··· PROVIDED DATA ···
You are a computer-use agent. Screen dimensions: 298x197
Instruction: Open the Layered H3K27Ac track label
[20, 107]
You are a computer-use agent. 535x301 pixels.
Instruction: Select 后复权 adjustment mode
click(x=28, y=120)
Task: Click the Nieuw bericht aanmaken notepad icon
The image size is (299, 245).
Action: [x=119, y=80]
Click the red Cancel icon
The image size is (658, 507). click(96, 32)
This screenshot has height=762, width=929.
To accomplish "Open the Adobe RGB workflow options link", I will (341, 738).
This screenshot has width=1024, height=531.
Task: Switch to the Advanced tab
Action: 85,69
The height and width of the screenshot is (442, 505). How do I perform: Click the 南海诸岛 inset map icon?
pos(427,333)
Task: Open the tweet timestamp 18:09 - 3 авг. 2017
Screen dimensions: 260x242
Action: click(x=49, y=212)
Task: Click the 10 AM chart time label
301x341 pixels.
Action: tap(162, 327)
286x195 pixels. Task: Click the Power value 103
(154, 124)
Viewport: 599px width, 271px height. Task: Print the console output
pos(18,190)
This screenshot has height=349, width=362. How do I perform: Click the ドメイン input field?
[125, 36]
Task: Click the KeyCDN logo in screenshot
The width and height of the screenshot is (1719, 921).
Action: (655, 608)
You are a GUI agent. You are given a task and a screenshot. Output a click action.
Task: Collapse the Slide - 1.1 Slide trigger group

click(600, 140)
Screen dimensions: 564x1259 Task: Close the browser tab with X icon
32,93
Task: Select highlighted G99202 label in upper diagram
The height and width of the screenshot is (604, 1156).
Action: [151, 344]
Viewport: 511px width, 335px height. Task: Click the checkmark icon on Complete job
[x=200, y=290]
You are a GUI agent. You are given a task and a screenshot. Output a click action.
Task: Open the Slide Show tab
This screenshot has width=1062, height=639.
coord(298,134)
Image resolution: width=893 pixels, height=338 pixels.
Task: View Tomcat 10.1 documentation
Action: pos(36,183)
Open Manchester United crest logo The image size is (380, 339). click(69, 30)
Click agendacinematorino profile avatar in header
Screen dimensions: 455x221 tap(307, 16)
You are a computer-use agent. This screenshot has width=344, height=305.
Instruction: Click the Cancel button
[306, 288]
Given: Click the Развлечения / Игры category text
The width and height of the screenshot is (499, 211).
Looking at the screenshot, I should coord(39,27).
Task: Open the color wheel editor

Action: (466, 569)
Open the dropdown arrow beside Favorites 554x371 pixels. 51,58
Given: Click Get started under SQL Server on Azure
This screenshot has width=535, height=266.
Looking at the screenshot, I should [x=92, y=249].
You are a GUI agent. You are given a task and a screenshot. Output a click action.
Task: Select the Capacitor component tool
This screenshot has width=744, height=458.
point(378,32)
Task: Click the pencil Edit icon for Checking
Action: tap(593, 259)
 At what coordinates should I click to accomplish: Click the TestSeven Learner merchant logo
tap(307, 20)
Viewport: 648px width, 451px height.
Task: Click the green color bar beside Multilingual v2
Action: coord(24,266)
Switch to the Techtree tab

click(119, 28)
···
» **EXERCISE OBJECTIVE**: Write out the lines from the one containing "Viewport: 511px width, 335px" through the last line of the records above. Include both of those lines and nothing else.

» **ANSWER SECTION**:
Viewport: 511px width, 335px height. Task: Click the checkmark icon on Complete job
[x=200, y=290]
You are a GUI agent. You are given a task and a screenshot. Output a click action.
Task: Open the Slide Show tab
This screenshot has width=1062, height=639.
coord(298,134)
Image resolution: width=893 pixels, height=338 pixels.
Task: View Tomcat 10.1 documentation
Action: pos(36,183)
Open Manchester United crest logo The image size is (380, 339). click(69, 30)
Click agendacinematorino profile avatar in header
Screen dimensions: 455x221 tap(307, 16)
You are a computer-use agent. This screenshot has width=344, height=305.
Instruction: Click the Cancel button
[306, 288]
Given: Click the Развлечения / Игры category text
The width and height of the screenshot is (499, 211).
Looking at the screenshot, I should coord(39,27).
Task: Open the color wheel editor

Action: (466, 569)
Open the dropdown arrow beside Favorites 554x371 pixels. 51,58
Given: Click Get started under SQL Server on Azure
This screenshot has width=535, height=266.
Looking at the screenshot, I should [x=92, y=249].
You are a GUI agent. You are given a task and a screenshot. Output a click action.
Task: Select the Capacitor component tool
This screenshot has width=744, height=458.
point(378,32)
Task: Click the pencil Edit icon for Checking
Action: tap(593, 259)
 At what coordinates should I click to accomplish: Click the TestSeven Learner merchant logo
tap(307, 20)
Viewport: 648px width, 451px height.
Task: Click the green color bar beside Multilingual v2
Action: coord(24,266)
Switch to the Techtree tab

click(119, 28)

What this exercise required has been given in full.